Collected data entries
>>
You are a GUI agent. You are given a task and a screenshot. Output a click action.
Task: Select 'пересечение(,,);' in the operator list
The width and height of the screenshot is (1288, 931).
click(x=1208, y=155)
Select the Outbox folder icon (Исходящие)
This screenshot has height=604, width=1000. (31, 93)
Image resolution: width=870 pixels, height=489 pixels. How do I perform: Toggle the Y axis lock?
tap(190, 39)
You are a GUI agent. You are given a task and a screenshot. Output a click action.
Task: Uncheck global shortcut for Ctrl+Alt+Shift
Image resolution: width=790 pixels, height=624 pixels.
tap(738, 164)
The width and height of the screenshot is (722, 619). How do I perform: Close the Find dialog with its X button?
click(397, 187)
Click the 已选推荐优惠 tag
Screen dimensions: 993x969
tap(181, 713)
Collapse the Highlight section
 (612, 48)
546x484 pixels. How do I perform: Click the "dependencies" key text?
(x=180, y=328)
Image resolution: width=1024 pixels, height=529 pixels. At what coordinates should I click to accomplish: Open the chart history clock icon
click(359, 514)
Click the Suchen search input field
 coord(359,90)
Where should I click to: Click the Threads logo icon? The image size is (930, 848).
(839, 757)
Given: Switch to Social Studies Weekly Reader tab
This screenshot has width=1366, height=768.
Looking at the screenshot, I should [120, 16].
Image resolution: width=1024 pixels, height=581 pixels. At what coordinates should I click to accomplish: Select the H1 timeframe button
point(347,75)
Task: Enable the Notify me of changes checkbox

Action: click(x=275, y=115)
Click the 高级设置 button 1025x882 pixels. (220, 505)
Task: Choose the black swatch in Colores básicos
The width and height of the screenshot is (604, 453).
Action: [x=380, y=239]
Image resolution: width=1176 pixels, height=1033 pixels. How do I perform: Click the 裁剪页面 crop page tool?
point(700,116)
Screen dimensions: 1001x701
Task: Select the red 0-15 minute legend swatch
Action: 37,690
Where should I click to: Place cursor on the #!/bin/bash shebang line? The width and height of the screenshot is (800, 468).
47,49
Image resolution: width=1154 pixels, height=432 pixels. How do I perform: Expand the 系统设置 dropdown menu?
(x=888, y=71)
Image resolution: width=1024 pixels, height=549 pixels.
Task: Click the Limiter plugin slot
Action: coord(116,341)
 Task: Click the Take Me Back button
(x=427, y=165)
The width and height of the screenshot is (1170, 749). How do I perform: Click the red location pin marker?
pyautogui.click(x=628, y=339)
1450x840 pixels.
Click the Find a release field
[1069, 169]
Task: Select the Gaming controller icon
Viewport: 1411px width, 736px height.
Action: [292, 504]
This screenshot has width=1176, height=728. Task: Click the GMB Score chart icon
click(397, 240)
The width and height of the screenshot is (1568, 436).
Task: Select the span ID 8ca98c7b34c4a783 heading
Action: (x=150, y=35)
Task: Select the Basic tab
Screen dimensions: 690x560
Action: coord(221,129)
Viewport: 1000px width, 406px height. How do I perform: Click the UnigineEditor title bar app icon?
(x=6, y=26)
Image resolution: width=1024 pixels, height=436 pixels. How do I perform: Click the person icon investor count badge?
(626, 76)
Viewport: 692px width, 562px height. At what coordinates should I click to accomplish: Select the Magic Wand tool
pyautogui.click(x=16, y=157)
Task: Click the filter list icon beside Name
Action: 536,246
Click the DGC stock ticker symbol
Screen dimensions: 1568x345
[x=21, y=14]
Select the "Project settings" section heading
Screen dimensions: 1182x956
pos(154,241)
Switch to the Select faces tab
<<
Starting from the line containing "Where should I click to: Place" and ending with the final line of the data, reproduce each line exactly as it appears, including no other lines.

Where should I click to: Place cursor on the #!/bin/bash shebang line? The width and height of the screenshot is (800, 468).
47,49
Image resolution: width=1154 pixels, height=432 pixels. How do I perform: Expand the 系统设置 dropdown menu?
(x=888, y=71)
Image resolution: width=1024 pixels, height=549 pixels.
Task: Click the Limiter plugin slot
Action: coord(116,341)
 Task: Click the Take Me Back button
(x=427, y=165)
The width and height of the screenshot is (1170, 749). How do I perform: Click the red location pin marker?
pyautogui.click(x=628, y=339)
1450x840 pixels.
Click the Find a release field
[1069, 169]
Task: Select the Gaming controller icon
Viewport: 1411px width, 736px height.
Action: [292, 504]
This screenshot has width=1176, height=728. Task: Click the GMB Score chart icon
click(397, 240)
The width and height of the screenshot is (1568, 436).
Task: Select the span ID 8ca98c7b34c4a783 heading
Action: (x=150, y=35)
Task: Select the Basic tab
Screen dimensions: 690x560
Action: coord(221,129)
Viewport: 1000px width, 406px height. How do I perform: Click the UnigineEditor title bar app icon?
(x=6, y=26)
Image resolution: width=1024 pixels, height=436 pixels. How do I perform: Click the person icon investor count badge?
(626, 76)
Viewport: 692px width, 562px height. At what coordinates should I click to accomplish: Select the Magic Wand tool
pyautogui.click(x=16, y=157)
Task: Click the filter list icon beside Name
Action: 536,246
Click the DGC stock ticker symbol
Screen dimensions: 1568x345
[x=21, y=14]
Select the "Project settings" section heading
Screen dimensions: 1182x956
pos(154,241)
Switch to the Select faces tab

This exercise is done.